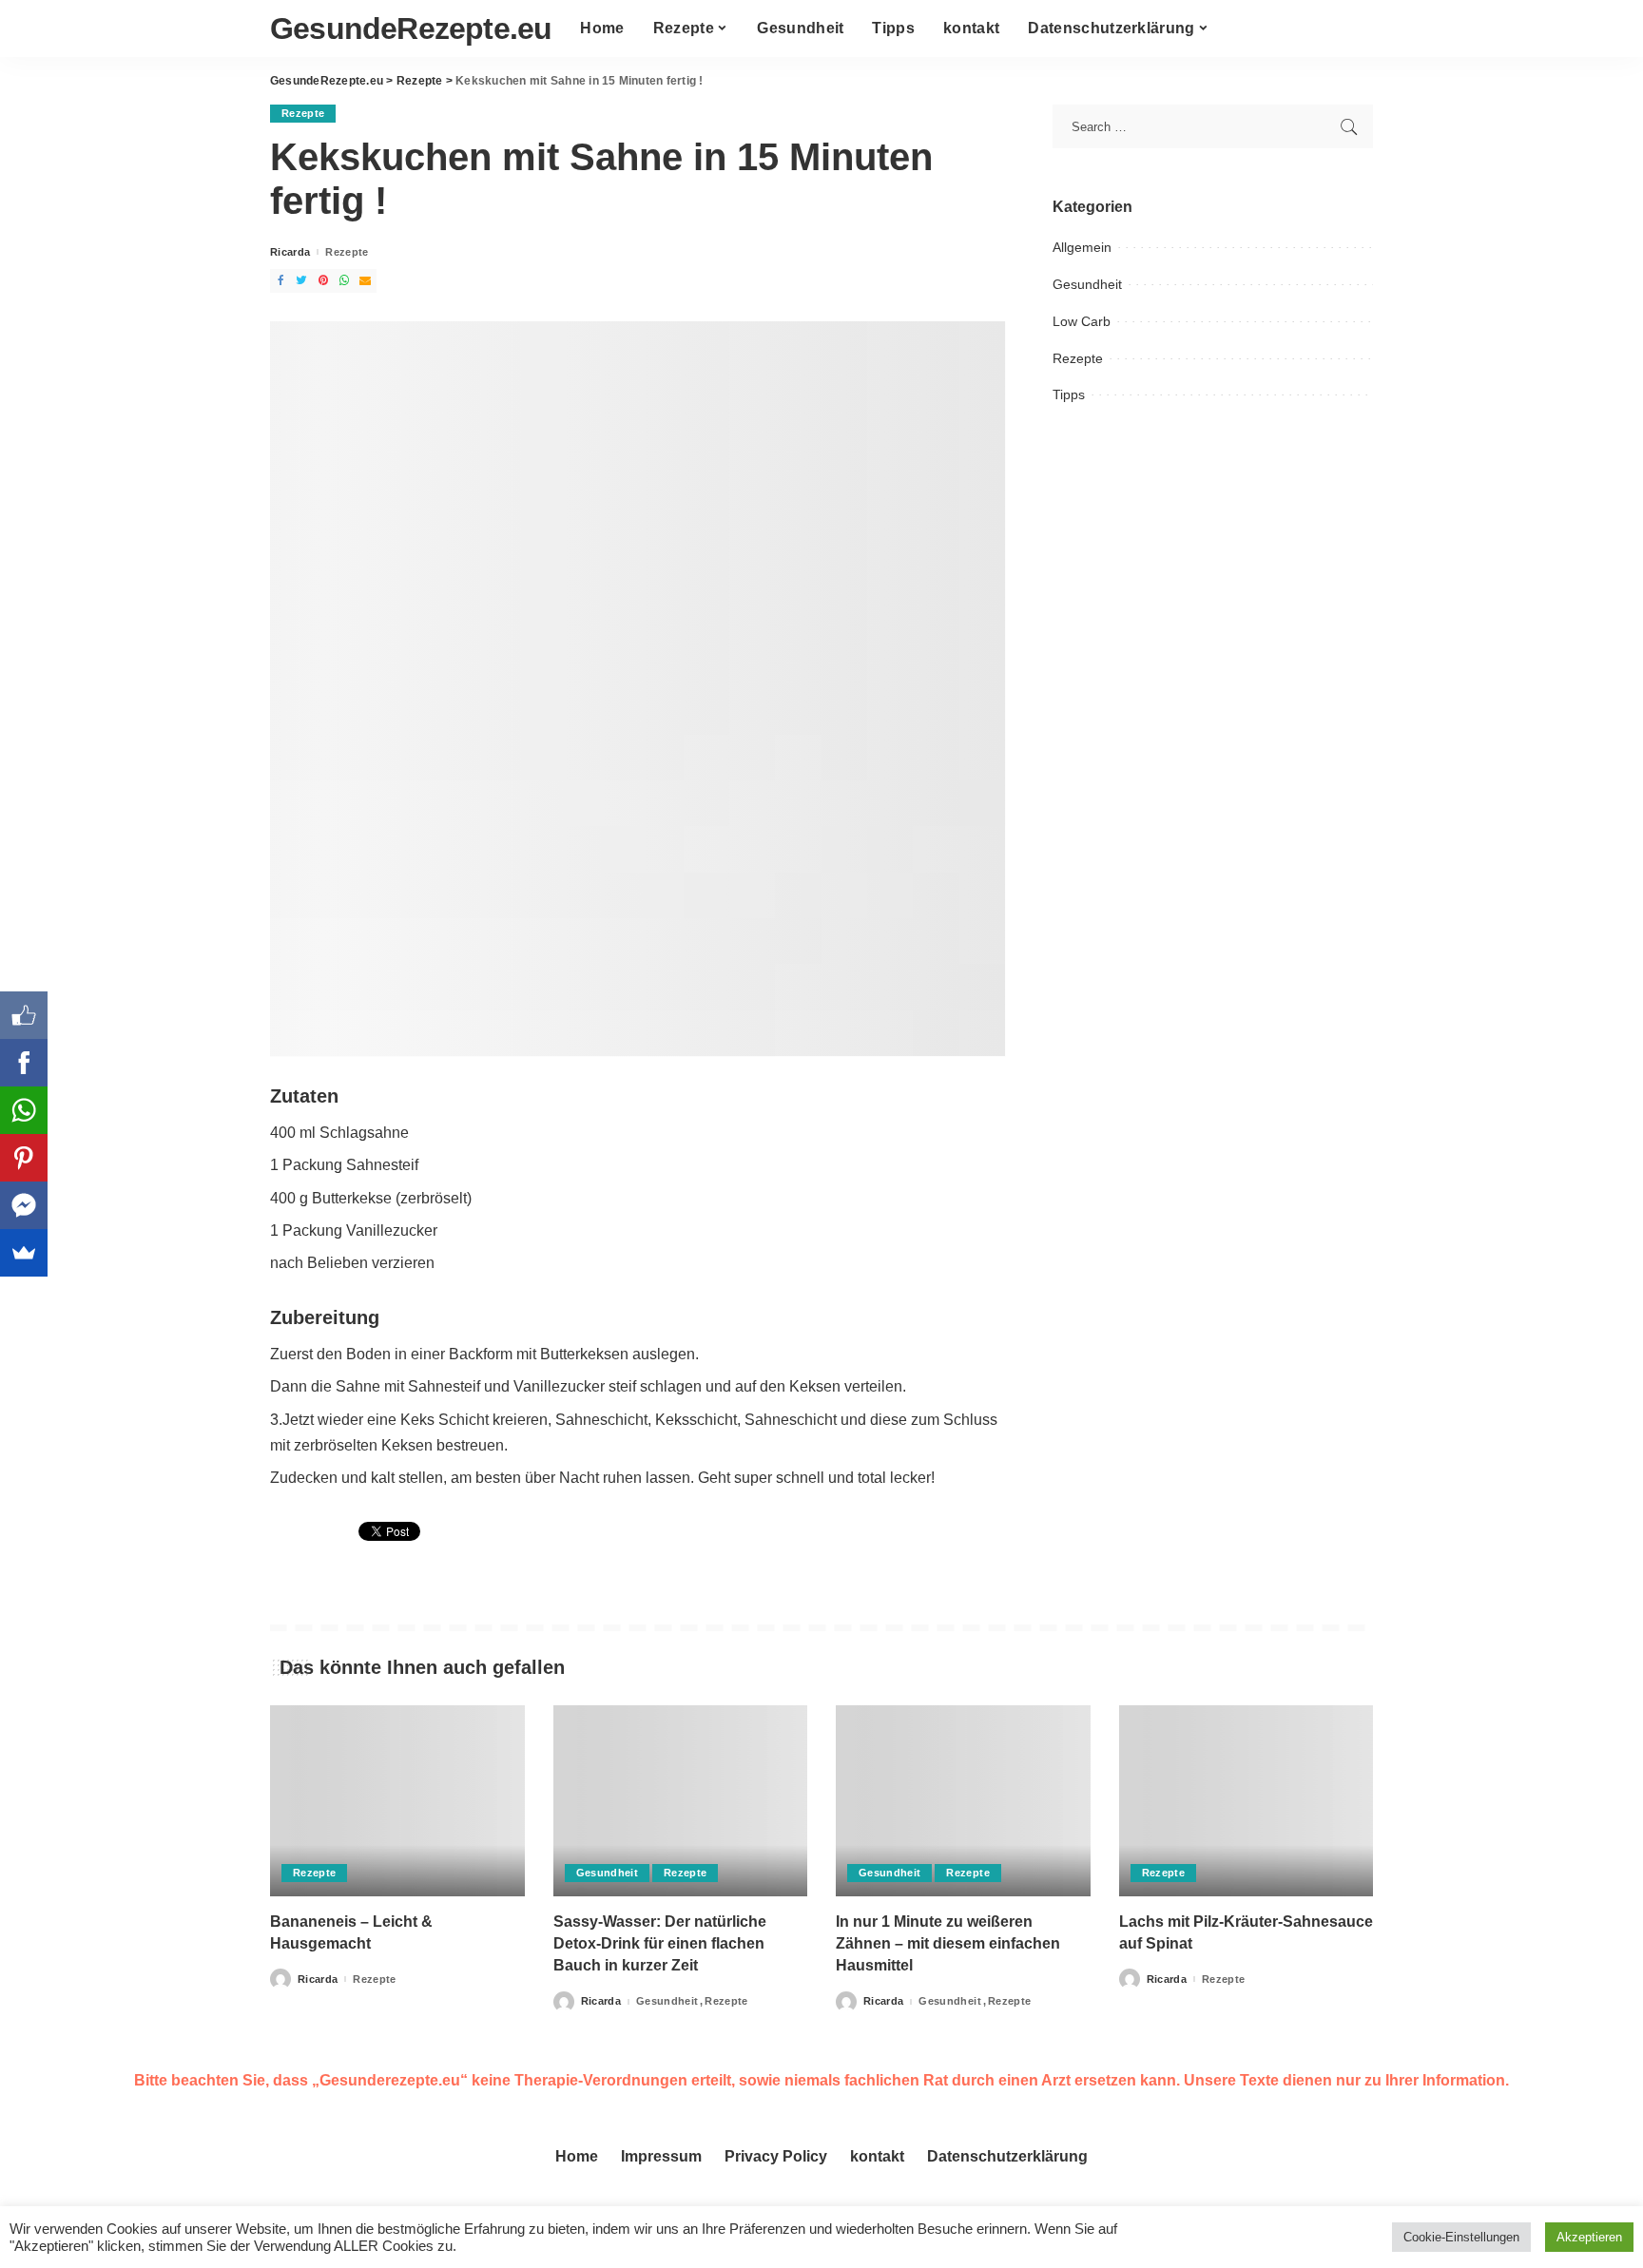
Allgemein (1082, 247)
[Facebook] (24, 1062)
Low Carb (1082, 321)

....

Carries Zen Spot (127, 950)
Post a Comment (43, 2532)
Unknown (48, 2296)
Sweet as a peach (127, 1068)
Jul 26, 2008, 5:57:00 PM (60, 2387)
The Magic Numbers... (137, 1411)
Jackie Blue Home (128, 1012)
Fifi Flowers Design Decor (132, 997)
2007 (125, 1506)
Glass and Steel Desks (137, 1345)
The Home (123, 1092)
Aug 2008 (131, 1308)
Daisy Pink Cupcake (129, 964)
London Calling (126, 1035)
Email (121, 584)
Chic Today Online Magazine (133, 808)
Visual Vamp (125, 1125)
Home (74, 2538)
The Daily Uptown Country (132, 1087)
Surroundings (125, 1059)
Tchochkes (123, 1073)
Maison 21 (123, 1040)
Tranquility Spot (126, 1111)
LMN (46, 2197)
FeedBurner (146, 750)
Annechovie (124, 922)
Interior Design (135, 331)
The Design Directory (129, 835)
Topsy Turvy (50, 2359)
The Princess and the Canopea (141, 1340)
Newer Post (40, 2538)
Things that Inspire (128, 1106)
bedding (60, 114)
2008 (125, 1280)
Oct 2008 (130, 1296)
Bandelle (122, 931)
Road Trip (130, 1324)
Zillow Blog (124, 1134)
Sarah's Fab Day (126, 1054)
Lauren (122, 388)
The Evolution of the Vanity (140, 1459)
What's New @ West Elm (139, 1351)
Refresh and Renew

....

_Task item_.
Using only the entries above, output the line with "The Princess and the Canopea (141, 1340)", the line with "Refresh and Renew", and all lines between them, exactly as they stand.

_Answer_.
The Princess and the Canopea (141, 1340)
Newer Post (40, 2538)
Things that Inspire (128, 1106)
bedding (60, 114)
2008 (125, 1280)
Oct 2008 (130, 1296)
Bandelle (122, 931)
Road Trip (130, 1324)
Zillow Blog (124, 1134)
Sarah's Fab Day (126, 1054)
Lauren (122, 388)
The Evolution of the Vanity (140, 1459)
What's New @ West Elm (139, 1351)
Refresh and Renew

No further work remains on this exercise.